In [None]:
# dependencies
import os
import re
import numpy as np
import pandas as pd
from transformers import AutoTokenizer
from google.colab import drive, userdata

# file management
drive.mount('/content/drive')
WORK_DIR = '/content/drive/MyDrive/Projects/skillextraction'

# work dir shortcut function
def work_dir(*args):
    return os.path.join(WORK_DIR, *args)

Mounted at /content/drive


In [None]:
# load raw sentences from crawled Danish job ads (ignore null)
df = pd.read_csv(work_dir('Data', 'raw_sentences.csv')).dropna()

# check
print(df.shape)
df.head(3)

(9220716, 3)


Unnamed: 0,id,completion,frequency
0,1,Advokat til afdeling for fast ejendom og entre...,1
1,2,Til et spændende og udfordrende job hos Haugaa...,1
2,3,Vores afdeling for fast ejendom og entreprise ...,1


In [None]:
# examine most frequent (use interactive table)
df.sort_values('frequency', ascending=False)

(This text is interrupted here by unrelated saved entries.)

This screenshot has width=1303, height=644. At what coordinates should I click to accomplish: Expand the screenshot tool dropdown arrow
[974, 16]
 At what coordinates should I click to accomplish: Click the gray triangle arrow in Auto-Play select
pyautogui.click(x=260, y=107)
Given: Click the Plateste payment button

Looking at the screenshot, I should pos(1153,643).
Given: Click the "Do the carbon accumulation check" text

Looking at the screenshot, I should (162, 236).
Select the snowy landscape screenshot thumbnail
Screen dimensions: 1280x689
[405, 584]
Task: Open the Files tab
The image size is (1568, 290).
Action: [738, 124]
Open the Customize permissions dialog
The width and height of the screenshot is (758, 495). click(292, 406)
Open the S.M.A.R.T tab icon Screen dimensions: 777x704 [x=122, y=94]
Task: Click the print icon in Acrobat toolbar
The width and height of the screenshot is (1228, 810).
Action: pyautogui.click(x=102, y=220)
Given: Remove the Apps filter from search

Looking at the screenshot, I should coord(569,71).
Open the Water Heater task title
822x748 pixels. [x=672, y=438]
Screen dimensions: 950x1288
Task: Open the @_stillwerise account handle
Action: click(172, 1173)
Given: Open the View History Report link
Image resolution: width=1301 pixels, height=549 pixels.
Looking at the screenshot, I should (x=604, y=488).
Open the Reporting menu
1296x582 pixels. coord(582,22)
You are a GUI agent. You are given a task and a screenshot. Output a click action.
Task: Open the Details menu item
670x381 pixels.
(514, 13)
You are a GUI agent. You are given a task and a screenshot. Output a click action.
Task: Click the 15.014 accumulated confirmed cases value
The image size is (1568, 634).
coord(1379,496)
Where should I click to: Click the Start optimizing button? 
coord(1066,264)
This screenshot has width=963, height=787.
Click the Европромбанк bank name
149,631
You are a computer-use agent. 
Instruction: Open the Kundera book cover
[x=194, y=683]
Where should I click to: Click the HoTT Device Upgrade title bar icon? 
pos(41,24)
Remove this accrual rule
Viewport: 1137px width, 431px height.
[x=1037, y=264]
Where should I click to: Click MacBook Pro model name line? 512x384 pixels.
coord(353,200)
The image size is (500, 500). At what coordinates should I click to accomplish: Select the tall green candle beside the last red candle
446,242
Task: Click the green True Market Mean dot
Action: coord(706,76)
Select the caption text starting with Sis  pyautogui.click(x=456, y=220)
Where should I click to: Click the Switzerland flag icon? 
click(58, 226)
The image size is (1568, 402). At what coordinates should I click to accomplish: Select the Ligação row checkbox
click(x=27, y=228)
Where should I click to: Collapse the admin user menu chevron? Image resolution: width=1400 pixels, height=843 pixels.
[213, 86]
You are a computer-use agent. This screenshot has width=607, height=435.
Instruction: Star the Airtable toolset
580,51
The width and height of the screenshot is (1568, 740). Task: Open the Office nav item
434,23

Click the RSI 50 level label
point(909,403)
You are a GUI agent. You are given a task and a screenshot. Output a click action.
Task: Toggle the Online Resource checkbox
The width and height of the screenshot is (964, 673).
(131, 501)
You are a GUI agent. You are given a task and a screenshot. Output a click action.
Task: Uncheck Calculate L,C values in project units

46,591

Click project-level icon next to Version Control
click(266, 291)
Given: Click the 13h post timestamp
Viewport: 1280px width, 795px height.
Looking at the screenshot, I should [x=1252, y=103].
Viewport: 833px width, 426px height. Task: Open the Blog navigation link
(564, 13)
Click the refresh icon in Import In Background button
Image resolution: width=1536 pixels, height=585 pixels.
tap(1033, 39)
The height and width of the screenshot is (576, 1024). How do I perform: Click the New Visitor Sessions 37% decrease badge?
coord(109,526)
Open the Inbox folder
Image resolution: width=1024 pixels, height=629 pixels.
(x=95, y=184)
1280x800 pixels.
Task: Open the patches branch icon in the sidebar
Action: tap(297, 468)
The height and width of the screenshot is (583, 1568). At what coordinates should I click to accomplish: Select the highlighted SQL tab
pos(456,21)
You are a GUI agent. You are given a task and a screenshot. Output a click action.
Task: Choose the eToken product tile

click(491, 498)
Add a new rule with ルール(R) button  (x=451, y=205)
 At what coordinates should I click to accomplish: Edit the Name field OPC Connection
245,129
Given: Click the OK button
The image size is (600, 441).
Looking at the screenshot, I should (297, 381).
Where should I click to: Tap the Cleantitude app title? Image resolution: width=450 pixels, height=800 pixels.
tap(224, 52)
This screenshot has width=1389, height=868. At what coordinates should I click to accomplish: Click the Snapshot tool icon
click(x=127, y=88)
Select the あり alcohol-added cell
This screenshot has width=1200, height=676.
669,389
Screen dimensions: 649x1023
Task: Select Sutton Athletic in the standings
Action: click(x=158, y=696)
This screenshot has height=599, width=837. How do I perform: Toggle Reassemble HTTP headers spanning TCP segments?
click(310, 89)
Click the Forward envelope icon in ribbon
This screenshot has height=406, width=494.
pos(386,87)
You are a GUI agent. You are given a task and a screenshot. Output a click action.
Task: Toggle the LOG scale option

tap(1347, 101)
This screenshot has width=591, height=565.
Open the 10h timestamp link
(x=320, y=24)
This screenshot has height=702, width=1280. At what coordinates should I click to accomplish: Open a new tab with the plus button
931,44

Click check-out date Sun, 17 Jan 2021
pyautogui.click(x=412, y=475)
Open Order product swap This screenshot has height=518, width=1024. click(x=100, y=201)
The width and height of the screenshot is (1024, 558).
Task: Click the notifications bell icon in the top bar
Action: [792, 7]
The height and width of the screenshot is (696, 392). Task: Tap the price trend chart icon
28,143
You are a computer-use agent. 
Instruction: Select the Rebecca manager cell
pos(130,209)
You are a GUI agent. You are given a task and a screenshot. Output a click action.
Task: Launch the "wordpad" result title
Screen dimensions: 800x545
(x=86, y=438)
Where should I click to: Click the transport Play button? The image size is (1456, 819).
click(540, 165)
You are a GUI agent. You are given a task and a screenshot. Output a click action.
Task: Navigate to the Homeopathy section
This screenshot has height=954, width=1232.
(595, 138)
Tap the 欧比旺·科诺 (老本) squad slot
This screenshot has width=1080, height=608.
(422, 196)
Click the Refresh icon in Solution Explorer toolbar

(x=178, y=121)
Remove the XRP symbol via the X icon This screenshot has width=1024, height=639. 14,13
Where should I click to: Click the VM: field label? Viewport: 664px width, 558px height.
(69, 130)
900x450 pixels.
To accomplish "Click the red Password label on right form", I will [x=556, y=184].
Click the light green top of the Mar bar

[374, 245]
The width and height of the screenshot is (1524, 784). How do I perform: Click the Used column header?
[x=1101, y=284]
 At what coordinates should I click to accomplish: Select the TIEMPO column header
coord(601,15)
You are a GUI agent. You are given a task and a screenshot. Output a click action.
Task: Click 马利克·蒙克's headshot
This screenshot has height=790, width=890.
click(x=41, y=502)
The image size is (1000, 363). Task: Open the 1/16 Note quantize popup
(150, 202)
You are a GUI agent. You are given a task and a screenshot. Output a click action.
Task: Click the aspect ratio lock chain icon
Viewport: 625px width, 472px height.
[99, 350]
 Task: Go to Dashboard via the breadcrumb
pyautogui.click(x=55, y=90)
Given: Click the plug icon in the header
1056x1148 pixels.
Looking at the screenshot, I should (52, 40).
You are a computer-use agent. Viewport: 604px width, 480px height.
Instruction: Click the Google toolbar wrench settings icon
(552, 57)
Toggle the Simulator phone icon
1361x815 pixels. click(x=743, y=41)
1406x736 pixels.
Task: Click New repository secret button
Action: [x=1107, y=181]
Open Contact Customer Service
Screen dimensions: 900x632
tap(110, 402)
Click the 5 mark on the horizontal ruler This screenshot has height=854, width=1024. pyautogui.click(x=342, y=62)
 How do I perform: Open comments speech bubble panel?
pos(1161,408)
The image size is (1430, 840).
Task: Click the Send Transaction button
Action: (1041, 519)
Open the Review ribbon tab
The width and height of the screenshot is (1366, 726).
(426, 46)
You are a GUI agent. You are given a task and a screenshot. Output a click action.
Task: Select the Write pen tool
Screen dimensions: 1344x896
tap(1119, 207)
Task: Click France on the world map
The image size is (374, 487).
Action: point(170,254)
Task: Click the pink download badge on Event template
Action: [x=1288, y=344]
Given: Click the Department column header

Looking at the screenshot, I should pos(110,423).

Unnamed: 0,id,completion,frequency
900,901,Indrykket:,178661
1303,1304,Ansøg,157853
1046945,1046946,Antal ledige stillinger:,131938
173,174,Skriv venligst i din ansøgning at du fandt job...,125247
3082008,3082009,QUICKNR,111371
...,...,...,...
3937590,3937591,Samtaler afholdes: 27. februar 2023 (hele dagen).,1
3937589,3937590,Stillingen løber fra 1. april 2023 til og med ...,1
3937586,3937587,Stillingen er med forventet tiltrædelse hurtig...,1
3937584,3937585,"Lyder ovenstående som et job, der kunne passe ...",1


In [None]:
# the 2000 most frequent with few identified exceptions are nonskills
frequent_df = df.sort_values('frequency', ascending=False)[~df.index.isin((3255, 3256, 126927, 21507, 708, 14070, 395445, 395444, 395446, 395441, 736,
                                                                           7615, 17183, 193, 3002, 125646, 72683, 149853, 48619, 192642, 259520, 21541))].head(2000)

# rename completion to sentence and ignore other columns
frequent_df = frequent_df.rename(columns={'completion': 'sentence'})[['sentence']]

# check
print(frequent_df.shape)
frequent_df.head(3)

(2000, 1)


Unnamed: 0,sentence
900,Indrykket:
1303,Ansøg
1046945,Antal ledige stillinger:


In [None]:
# conditions to check for url, email, phone and date (latter more complex)
has_url = r'\b(https?\:\/\/|www\.)\S+(?![\'\",])'
has_email = r'\b([a-z0-9\.\-\_]+)?@[a-z0-9\.\-\_]+\b'
has_phone = r'(?<!\w)(\((?:\+|00)[0-9]{2}\))?(?: ?[0-9]{2,} ?){4,}(?!\w)'

# define written date parts
weekdays = ['man', 'mon', 'mandag', 'monday', 'tir', 'tue', 'tirsdag', 'ons', 'wed', 'onsdag', 'wednesday', 'tor', 'thi', 'torsdag', 'thirsday',
            'fre', 'fri', 'fredag', 'friday', 'lør', 'sat', 'lørdag', 'saturday', 'søn', 'sun', 'søndag', 'sunday']
months = ['jan', 'januar', 'january', 'feb', 'februar', 'february', 'mar', 'marts', 'march', 'apr', 'april', 'maj', 'may', 'jun', 'juni', 'june',
          'jul', 'juli', 'july', 'aug', 'august', 'sep', 'september', 'okt', 'oct', 'oktober', 'october', 'nov', 'november', 'dec', 'december']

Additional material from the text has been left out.